Pensioni, più facile unificare i contributi pagati a enti diversi, in particolare per i professionisti iscritti alle casse private. La novità era già contenuta nelle bozze del decreto lavoro approvato a inizio mese, poi “transitate” nel disegno di legge a cui il governo sta tuttora lavorando.
Scende nel dettaglio Il Messaggero di venerdì 19 maggio, che spiega in cosa consiste tale procedura, denominata ricongiunzione.
Pensioni 2023: novità ricongiunzione
La procedura con cui il lavoratore può richiedere il trasferimento presso l’ente di previdenza a cui è iscritto dei contributi versati in precedenza a un’altra gestione si chiama ricongiunzione.
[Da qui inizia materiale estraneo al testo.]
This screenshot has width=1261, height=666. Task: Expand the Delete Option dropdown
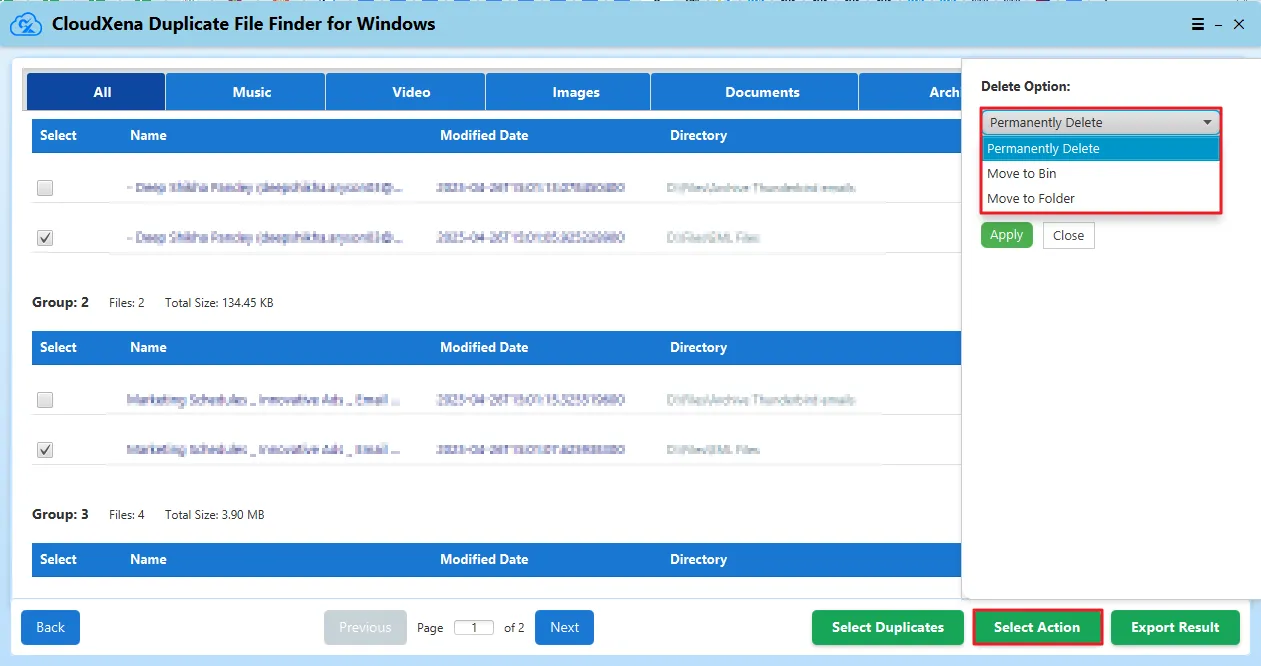point(1100,122)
Come riporta il quotidiano, l’obiettivo della ricongiunzione è duplice: ‹‹permettere ai lavoratori di ridurre l’onere necessario per accedere alla pensione, accettando però una riduzione del trattamento relativo agli anni “trasferiti”, e sciogliere il nodo dei pensionandi che finora non riuscivano a sfruttare gli anni maturati nella gestione separata dell’INPS, quella alla quale versano i cosiddetti “parasubordinati” (ad esempio titolari di collaborazioni coordinate e continuative e professionisti che non versano alle casse)››.
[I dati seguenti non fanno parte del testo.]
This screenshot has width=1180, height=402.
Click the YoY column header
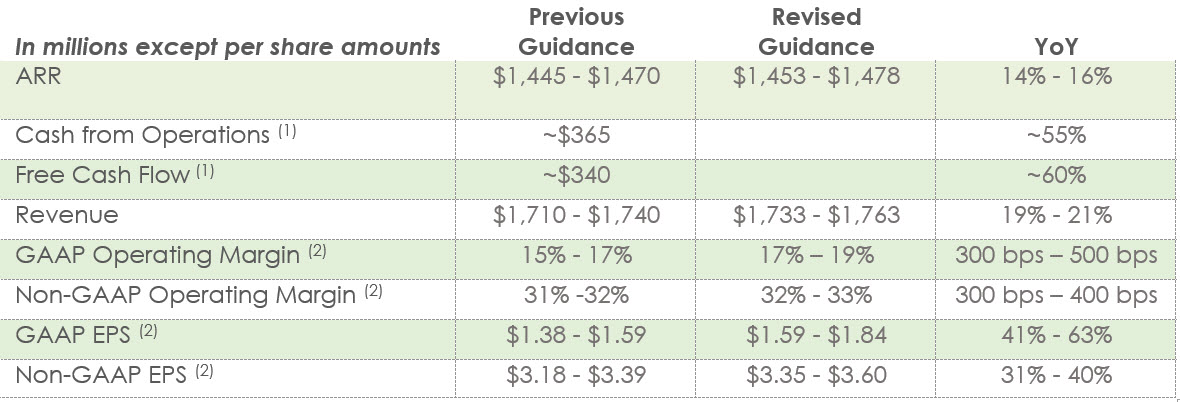[1056, 47]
La novità riguarda i lavoratori che, per esempio, hanno versato 10 anni di contributi a una cassa privata (es. la cassa forense, quella degli avvocati, o l’inarcassa, quella degli architetti) e che ora con maggior facilità ed efficienza possono “sommare” gli anni di contributi versati all’INPS a quelli non versati ad altri enti.
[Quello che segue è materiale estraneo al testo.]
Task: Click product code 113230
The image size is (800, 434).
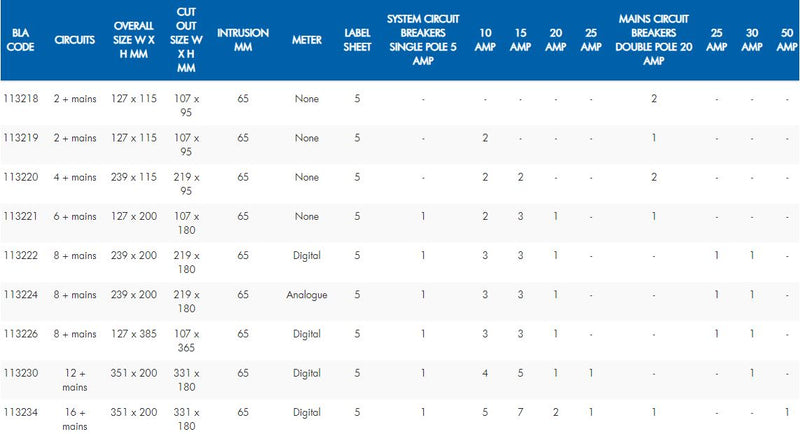Action: click(20, 373)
Per gli anni oggetto di ricongiunzione – sottolinea Il Messaggero – verrebbe utilizzato il metodo di calcolo contributivo: l’assegno sarebbe legato ai contributi versati e gli interessati non dovrebbero integrare a proprie spese il costo della prestazione. Potrebbero quindi utilizzare quegli anni per la propria pensione, con la contropartita di un importo un po’ meno generoso per una parte di essa.